GRANT-LEE PHILLIPS TOUR DATES 2025-2026
Grant-Lee Phillips Announces New Album In The Hour Of Dust, out September 5 on Yep Roc Records
A Contemplative and Cinematic Collection. A Meditation on Disconnection and Grace.
First Single "Closer Tonight" Out Today
Listen/Share: “Closer Tonight”
Tour Dates Announced
Acclaimed Nashville-based singer, songwriter, and painter Grant-Lee Phillips announces the release of In the Hour of Dust, his 12th solo album, out September 5 on Yep Roc Records. Today, he unveils "Closer Tonight," the first single available at all digital service providers.
Of “Closer Tonight,” Phillips offers: “A reflection of my uneasy feelings about this moment. On one hand, we’re living in an age of scientific advancement, an integration of technology that could vastly enhance life as we know it. On the other hand, we’re equally capable of barbaric cruelty, incapable of prioritizing life, neither our own nor that of the planet, all as we plot to plant our flag on Mars. We’re closer than ever to realizing our greatest potential and closer than ever to self-destruction.”
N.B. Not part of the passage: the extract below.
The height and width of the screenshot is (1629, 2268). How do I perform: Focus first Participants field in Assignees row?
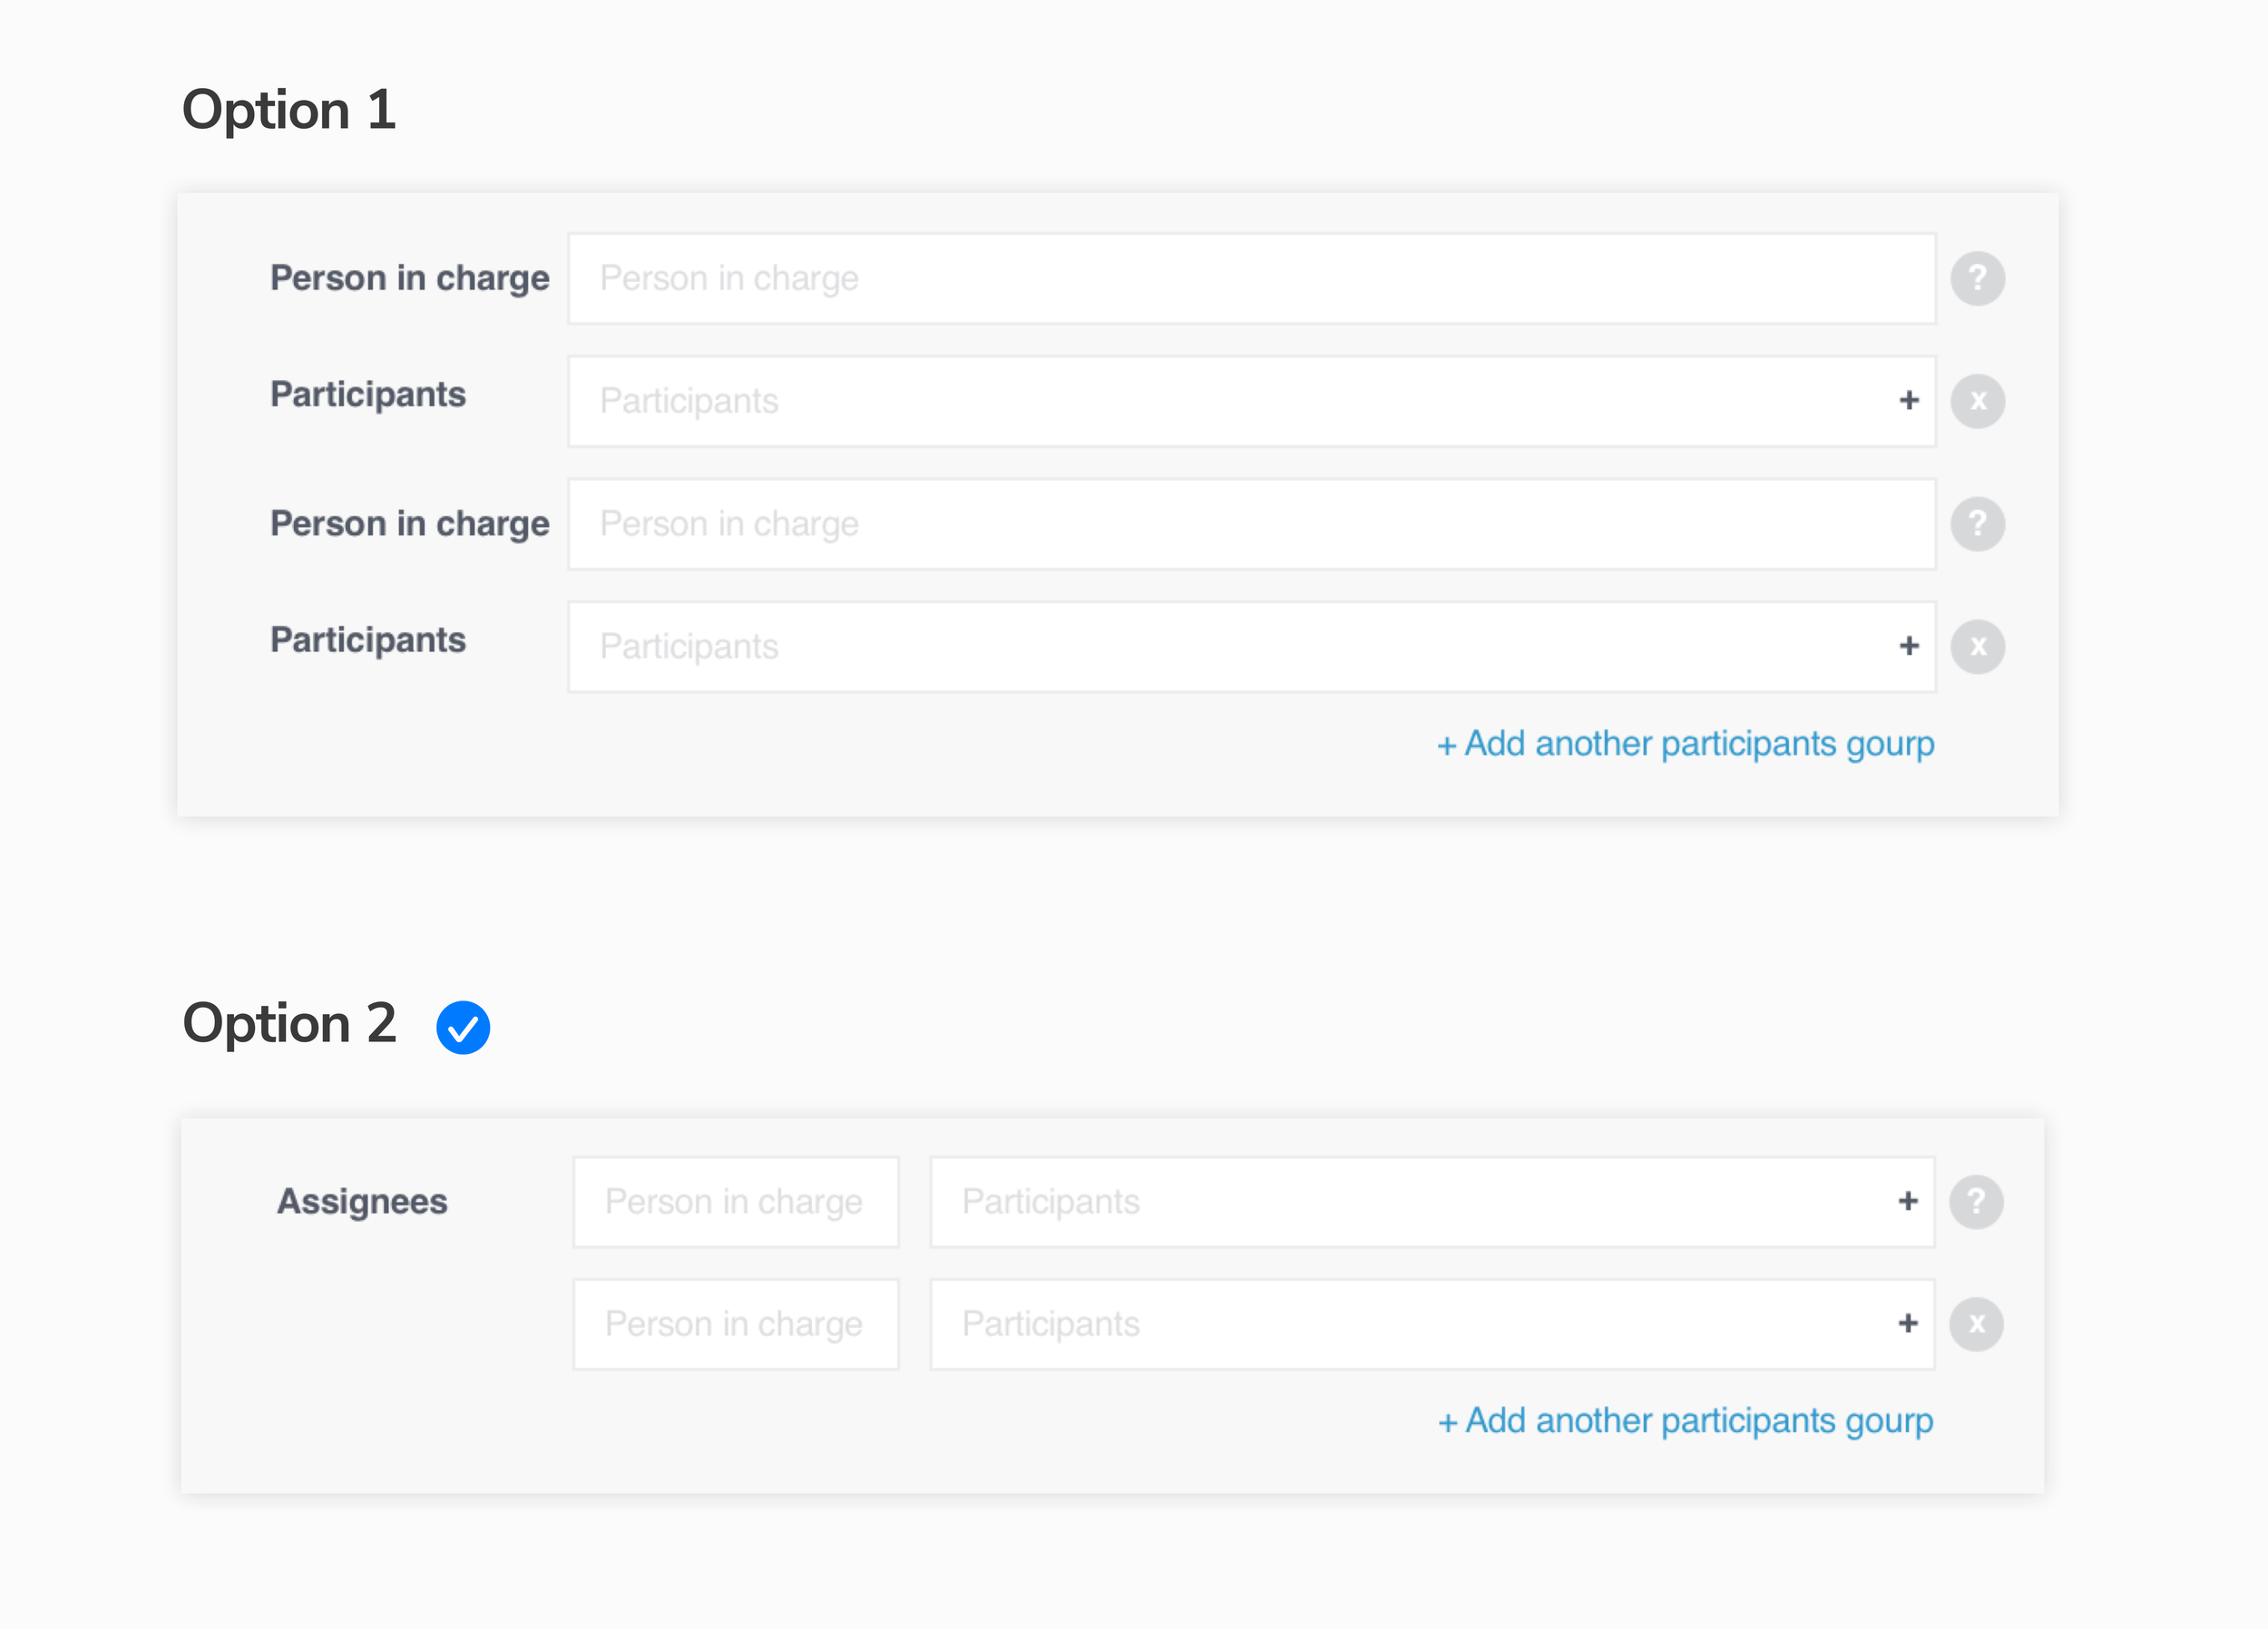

In celebration of the album, Phillips will embark on a 26-date U.S. and UK tour beginning with a run of Northeast dates in September, with a West Coast run in November, including a stop in Los Angeles, and dates in the UK, France, Belgium, The Netherlands, and Finland throughout the fall and winter. A complete list of dates is below and tickets are available here.
Inspired by a painting from India discovered while wandering the Norton Simon Art Museum in Pasadena, CA, and the evocative Indian concept of ‘the hour of cow dust’--“It’s that moment of the day when the cows are led back home, they kick up the dust; that's a cue to prepare the lamps. Night is about to fall,” says Phillips.
The self-produced album finds Phillips at his most introspective and poetic, channeling his visual and musical sensibilities into a striking mediation on disconnection and grace. “The mood on this album is contemplative,” says Phillips. “It’s about trying to find meaning in an age of confusion, feeling your way through the blinding dust of unreality.”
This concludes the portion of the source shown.